The results provide evidence for the long-term effectiveness and safety of cabergoline in the treatment of hyperprolactinaemia. Its ability to normalize PRL and restore gonadal function compares favourably with reported data on reference compounds while its tolerability profile and simple administration schedule offer potential advantages in terms of patient acceptability.
我们评估了新型长效多巴胺激动剂卡麦角林在高泌乳素血症长期治疗中的疗效和安全性。
开放性、前瞻性、多中心研究。
162名女性,其中患微泌乳素瘤者100例、特发性高泌乳素血症者54例、空蝶鞍综合征者7例、大泌乳素瘤手术后残留高泌乳素血症者1例。作为剂量探索研究的一部分,所有患者此前均接受过4周的卡麦角林或安慰剂治疗。
治疗1个月后及随后每2个月评估月经模式、不良症状、血压和脉搏、血清泌乳素(PRL)、血细胞计数、肝功能和肾功能。

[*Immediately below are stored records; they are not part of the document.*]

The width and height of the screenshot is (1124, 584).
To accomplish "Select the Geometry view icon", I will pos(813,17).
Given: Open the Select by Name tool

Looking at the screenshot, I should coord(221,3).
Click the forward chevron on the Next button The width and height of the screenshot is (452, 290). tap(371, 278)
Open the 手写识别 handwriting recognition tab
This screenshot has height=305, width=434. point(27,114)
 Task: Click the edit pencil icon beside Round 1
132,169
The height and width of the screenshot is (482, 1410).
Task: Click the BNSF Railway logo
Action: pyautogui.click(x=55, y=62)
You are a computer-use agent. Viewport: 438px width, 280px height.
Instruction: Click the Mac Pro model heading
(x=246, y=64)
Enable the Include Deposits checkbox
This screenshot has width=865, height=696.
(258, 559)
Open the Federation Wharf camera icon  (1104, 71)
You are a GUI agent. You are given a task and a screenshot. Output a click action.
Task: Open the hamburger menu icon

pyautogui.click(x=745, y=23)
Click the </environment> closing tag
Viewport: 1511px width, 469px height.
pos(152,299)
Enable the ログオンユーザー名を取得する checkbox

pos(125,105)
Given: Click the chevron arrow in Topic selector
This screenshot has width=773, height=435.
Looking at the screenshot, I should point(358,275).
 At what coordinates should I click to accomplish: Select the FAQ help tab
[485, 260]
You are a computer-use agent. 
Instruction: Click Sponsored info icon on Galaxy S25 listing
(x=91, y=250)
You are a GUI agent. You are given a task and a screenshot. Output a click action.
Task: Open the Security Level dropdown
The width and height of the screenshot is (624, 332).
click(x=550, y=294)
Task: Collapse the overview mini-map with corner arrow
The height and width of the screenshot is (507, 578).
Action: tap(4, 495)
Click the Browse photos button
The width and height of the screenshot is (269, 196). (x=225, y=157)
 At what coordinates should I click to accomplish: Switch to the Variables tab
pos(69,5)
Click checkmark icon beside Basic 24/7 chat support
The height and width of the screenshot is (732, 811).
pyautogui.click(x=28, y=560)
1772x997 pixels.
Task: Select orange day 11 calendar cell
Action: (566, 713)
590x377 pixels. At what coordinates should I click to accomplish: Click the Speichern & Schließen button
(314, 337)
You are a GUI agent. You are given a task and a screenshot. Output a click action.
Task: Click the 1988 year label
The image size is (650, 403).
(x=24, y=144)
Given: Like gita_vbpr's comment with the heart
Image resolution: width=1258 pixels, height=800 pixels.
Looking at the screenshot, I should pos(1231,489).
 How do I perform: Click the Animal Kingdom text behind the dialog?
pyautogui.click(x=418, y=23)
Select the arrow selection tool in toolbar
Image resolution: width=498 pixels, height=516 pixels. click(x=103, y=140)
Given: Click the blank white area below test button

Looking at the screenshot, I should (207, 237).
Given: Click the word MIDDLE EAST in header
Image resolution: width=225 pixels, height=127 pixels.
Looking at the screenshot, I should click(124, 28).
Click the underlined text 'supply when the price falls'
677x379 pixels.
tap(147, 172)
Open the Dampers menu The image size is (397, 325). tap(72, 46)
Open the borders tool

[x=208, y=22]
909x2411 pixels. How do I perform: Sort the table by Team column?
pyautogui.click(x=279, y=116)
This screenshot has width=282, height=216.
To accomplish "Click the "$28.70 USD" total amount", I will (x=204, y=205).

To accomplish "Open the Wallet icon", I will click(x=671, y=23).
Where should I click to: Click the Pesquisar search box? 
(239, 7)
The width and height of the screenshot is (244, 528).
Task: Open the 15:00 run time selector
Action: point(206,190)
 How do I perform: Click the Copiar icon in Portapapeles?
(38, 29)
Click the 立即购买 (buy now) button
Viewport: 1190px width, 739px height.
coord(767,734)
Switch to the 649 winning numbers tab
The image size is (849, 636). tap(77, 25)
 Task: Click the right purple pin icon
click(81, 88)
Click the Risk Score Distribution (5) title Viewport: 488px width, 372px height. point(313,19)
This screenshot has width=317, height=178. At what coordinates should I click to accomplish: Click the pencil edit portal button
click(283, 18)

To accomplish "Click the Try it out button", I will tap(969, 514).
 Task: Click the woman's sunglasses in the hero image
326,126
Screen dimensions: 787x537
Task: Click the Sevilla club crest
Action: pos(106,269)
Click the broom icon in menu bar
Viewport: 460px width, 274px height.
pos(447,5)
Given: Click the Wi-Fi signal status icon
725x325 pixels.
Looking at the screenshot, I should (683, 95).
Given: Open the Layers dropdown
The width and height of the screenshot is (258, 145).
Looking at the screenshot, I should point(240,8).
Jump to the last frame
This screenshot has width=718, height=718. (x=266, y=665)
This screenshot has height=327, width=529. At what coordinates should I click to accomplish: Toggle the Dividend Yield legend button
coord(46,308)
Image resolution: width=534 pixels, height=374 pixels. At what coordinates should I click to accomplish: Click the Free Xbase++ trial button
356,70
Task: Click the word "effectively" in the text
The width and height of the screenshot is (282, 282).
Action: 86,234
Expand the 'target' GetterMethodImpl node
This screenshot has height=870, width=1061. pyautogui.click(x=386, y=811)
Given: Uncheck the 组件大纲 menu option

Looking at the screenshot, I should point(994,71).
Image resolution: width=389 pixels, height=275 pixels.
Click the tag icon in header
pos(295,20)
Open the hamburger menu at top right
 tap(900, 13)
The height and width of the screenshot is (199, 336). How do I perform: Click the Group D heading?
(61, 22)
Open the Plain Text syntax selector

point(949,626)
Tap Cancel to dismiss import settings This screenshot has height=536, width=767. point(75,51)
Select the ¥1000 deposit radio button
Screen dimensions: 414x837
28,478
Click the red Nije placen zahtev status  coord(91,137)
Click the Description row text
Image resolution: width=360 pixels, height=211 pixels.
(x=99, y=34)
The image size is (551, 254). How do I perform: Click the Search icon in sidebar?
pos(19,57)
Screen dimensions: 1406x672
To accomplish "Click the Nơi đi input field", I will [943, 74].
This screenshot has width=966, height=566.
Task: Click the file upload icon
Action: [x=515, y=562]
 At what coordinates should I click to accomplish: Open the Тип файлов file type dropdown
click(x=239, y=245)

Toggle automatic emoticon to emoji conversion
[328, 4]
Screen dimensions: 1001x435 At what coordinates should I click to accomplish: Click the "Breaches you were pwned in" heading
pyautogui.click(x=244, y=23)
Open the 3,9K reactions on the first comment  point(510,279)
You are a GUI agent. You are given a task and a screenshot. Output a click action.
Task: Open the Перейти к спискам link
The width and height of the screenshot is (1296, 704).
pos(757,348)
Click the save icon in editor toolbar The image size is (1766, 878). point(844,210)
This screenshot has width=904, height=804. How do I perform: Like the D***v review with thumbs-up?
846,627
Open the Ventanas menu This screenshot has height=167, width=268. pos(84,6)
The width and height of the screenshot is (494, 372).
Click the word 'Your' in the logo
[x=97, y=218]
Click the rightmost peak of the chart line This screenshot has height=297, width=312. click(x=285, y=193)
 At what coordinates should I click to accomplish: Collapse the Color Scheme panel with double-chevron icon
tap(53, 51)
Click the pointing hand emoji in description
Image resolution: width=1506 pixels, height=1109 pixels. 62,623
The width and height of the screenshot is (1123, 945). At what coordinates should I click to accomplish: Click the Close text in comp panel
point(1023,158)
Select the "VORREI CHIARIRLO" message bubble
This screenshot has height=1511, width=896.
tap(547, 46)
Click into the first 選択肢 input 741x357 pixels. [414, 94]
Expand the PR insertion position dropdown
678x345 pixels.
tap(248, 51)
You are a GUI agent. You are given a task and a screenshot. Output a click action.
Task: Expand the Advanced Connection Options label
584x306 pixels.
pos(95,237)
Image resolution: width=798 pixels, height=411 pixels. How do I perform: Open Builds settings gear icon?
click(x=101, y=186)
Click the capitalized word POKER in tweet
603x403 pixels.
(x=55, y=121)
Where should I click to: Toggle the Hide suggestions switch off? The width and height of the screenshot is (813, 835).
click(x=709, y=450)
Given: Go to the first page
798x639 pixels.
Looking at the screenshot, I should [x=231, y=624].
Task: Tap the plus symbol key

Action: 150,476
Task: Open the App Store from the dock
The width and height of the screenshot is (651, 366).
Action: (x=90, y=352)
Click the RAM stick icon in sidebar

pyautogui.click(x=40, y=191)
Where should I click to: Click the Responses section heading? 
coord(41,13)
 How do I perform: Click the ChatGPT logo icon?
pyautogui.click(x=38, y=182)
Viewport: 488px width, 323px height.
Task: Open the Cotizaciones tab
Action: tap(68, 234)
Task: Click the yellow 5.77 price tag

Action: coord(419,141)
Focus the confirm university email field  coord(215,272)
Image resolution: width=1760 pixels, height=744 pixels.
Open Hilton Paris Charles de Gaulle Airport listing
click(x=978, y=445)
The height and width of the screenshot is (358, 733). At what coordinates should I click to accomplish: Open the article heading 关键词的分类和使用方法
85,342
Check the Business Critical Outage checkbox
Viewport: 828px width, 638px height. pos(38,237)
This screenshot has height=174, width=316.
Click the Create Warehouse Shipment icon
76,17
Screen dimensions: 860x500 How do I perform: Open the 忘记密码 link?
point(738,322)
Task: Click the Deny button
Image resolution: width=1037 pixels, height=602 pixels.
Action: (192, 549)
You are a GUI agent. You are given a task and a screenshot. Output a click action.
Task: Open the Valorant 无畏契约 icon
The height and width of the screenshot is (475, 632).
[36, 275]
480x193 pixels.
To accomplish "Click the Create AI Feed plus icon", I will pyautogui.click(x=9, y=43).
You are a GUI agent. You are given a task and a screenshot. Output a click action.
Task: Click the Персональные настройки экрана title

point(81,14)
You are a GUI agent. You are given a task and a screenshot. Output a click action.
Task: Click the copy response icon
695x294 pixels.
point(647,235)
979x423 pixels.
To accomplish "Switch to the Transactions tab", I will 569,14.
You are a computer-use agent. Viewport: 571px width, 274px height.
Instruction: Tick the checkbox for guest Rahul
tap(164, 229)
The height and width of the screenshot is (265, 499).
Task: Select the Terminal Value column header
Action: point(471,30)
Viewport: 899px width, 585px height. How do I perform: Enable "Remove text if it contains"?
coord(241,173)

治疗起始剂量为每周0.25毫克(3例)、0.5毫克(8例)、1毫克(150例)或2毫克(1例),可单次给药(8例)或分两次给药(154例),123例患者持续治疗至少49周。最终治疗剂量范围为每两周0.25毫克至每周2毫克,两次:大多数患者完成研究时服用0.5毫克,每周一次(31例)或两次(77例)。138名受试者(85%)实现了PRL水平的稳定正常化,其中129例有效剂量<每周1毫克。在完成49周治疗并按方案调整剂量的114例患者亚组中,生化成功率为92%。65例既往闭经女性中的59例(91%)和49例既往月经过少女性中的44例(90%)在研究期间恢复了规律月经和/或怀孕。64例患者(39.5%)报告了不良事件。在84%的不良事件病例中,症状为轻度或中度,大多数发生在治疗的最初几周;5例患者(3%)因耐受性差而停药。最常见的症状是头晕(占患者的13%)、头痛(13%)、恶心(10%)以及虚弱和/或疲劳(10%)。在27例既往对其他多巴胺激动剂耐受性差的患者中,17例(63%)未出现任何副作用,只有1例对卡麦角林不耐受。除血红蛋白略有下降趋势外,未检测到不良血液学或生化影响,这可能与既往闭经或月经过少女性恢复规律月经有关。观察到轻度降压作用,治疗期间平均收缩压和舒张压分别下降5毫米汞柱和4毫米汞柱。
结果为卡麦角林治疗高泌乳素血症的长期有效性和安全性提供了证据。其使PRL正常化并恢复性腺功能的能力与参考化合物的报告数据相比具有优势,同时其耐受性和简单的给药方案在患者可接受性方面具有潜在优势。